You rose early with me this morning to watch the royal wedding of Prince William and Catherine Middleton. Your girlish heart -- and mine! -- delighted in all the beautiful hats and the exquisite lace gown worn by the bride. We enjoyed a four course British breakfast (Orange Juice & Tea, Porridge, "Fry-Up", and Toast & Jam) as the pomp and circumstance played out before us. It seemed like we waited an hour for the iconic "Balcony Kiss", and you wriggled in excitement the entire time.
Express Your Expectations!
The #1 source of conflict in marriage is unexpressed expectations.
It isn't fair, but it's true. We expect our partner to instinctively know what we want and make the choice to honor those desires 100% of the time. Very often the one offending isn't even aware they've done anything wrong until they're attacked. They lash back in disbelief, and the battle begins.
Expectations are best expressed as questions or simple unemotional statements.
"I've had a long day, too. Would you be willing to help me clean up dinner tonight?" honors your husband and still expresses your expectation.
"I'd like to go out to eat for Mother's Day" or "Could we go out to eat on Mother's Day?" will prevent you from an afternoon of martyrdom as you prepare a meal feeling under-appreciated.

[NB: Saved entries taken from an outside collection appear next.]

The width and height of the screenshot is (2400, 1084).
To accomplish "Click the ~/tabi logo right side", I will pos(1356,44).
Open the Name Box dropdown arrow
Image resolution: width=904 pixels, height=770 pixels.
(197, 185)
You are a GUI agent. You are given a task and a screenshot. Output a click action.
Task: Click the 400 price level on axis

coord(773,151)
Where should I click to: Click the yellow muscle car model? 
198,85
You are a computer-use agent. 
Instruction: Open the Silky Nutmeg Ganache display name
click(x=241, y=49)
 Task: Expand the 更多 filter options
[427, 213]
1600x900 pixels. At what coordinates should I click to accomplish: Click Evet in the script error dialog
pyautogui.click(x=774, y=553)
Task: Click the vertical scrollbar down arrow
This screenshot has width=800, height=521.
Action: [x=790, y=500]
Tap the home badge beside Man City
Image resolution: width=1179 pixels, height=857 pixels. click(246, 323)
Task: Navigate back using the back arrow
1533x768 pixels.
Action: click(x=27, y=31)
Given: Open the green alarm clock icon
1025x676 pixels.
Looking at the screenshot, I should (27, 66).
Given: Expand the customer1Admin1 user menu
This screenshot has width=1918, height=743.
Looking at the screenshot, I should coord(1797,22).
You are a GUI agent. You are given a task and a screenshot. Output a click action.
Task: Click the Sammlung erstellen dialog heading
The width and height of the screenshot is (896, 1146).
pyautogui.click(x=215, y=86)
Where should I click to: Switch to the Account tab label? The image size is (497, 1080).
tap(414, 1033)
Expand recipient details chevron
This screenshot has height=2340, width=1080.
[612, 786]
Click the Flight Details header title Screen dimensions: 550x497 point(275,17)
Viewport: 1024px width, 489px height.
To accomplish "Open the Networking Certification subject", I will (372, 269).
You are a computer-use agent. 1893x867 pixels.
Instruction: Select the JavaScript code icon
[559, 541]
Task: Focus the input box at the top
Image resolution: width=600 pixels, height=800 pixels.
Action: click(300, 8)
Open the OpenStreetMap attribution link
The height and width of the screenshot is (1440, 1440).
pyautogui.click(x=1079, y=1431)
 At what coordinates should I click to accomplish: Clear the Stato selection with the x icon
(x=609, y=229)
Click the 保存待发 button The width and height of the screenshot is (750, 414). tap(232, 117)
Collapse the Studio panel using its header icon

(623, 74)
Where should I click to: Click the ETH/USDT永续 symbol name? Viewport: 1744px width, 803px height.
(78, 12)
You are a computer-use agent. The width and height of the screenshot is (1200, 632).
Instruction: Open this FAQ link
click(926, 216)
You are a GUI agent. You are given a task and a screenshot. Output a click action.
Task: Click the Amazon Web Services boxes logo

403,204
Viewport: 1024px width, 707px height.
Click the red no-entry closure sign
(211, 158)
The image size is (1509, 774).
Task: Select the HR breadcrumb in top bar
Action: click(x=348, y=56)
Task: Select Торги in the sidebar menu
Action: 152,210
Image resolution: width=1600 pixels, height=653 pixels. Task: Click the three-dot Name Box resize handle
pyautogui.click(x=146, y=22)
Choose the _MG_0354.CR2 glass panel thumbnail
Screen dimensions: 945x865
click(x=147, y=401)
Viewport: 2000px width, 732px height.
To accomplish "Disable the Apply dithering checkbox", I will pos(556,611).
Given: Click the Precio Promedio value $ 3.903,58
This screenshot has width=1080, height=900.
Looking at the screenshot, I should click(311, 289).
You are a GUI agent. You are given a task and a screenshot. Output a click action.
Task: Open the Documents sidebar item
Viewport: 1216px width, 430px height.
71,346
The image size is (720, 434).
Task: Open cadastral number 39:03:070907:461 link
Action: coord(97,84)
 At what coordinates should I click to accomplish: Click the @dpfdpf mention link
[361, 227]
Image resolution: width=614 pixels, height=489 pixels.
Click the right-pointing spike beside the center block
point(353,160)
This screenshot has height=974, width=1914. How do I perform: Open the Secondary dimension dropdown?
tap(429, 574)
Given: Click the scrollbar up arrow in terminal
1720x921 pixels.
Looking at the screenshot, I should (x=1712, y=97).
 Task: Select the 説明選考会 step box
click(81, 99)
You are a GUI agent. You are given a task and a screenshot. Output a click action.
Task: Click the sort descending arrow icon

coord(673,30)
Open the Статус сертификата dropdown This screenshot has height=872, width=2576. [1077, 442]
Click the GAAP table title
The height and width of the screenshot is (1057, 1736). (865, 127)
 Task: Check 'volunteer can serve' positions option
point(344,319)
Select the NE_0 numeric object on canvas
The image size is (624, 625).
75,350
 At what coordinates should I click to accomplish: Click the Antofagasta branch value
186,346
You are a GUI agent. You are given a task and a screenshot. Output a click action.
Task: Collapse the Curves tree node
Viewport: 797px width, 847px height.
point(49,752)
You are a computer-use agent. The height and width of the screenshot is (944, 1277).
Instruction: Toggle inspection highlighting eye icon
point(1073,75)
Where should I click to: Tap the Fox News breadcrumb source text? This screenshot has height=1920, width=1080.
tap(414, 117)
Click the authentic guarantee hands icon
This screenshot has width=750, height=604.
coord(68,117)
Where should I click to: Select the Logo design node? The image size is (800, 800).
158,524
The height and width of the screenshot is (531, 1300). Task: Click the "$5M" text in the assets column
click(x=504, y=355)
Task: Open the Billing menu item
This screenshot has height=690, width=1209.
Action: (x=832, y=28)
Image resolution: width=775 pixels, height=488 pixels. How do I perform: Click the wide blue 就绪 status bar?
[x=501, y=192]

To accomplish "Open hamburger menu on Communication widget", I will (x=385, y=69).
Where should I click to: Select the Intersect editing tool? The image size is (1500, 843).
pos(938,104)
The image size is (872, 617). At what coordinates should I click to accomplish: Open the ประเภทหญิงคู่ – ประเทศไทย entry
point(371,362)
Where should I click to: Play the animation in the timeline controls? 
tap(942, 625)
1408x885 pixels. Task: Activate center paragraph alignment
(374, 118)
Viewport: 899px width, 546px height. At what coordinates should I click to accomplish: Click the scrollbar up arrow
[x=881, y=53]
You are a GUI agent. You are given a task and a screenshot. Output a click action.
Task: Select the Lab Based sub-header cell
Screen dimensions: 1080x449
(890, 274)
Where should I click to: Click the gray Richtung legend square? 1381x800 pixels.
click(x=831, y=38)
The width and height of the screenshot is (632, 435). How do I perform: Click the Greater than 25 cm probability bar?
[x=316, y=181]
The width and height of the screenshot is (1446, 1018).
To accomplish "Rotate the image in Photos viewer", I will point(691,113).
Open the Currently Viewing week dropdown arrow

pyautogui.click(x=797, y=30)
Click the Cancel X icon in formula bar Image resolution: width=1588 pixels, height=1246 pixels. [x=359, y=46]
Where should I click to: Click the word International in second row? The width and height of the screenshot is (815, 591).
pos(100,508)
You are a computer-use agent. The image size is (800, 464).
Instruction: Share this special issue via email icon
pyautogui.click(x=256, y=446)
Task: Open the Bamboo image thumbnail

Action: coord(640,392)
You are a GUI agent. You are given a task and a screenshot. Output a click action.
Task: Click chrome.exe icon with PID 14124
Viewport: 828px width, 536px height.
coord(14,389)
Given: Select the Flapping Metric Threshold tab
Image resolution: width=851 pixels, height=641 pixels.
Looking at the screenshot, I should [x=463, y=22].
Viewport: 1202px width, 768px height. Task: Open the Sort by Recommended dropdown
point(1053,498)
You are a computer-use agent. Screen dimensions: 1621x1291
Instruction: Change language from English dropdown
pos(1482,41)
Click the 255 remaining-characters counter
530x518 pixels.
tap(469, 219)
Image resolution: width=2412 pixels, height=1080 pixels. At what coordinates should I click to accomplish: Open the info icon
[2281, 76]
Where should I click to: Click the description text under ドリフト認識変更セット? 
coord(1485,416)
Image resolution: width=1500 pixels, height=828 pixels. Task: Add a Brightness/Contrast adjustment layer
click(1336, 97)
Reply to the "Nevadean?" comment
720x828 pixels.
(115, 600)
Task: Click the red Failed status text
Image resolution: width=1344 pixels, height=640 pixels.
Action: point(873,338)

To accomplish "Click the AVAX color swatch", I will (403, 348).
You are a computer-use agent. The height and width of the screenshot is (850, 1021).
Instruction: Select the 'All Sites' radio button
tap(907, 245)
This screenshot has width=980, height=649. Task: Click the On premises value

"I'll need some help carrying everything out to the car today" or "Could you grab the diaper bag and pack-n-play?" is a far better choice than loading yourself up like a sherpa while he sails out the door with a travel mug.
Expectations can be expressed through a mutually agreed upon signal.
Whether it's a hand on the small of your back and a kiss behind the ear to signal it's time to leave the in-laws, or a special pillow on the bed when one of you is hoping for an evening of romance, unspoken signals that are agreed upon ahead of time can save embarrassment and hurt feelings.
Expressing your expectations isn't just for marriages, either. That habit is the cornerstone of any strong, long-term relationship. Keep this maxim in mind whenever you're communicating with a roommate, a friend, an employer or employees, or even your children, and you'll save yourself a world of interpersonal conflict and heartache.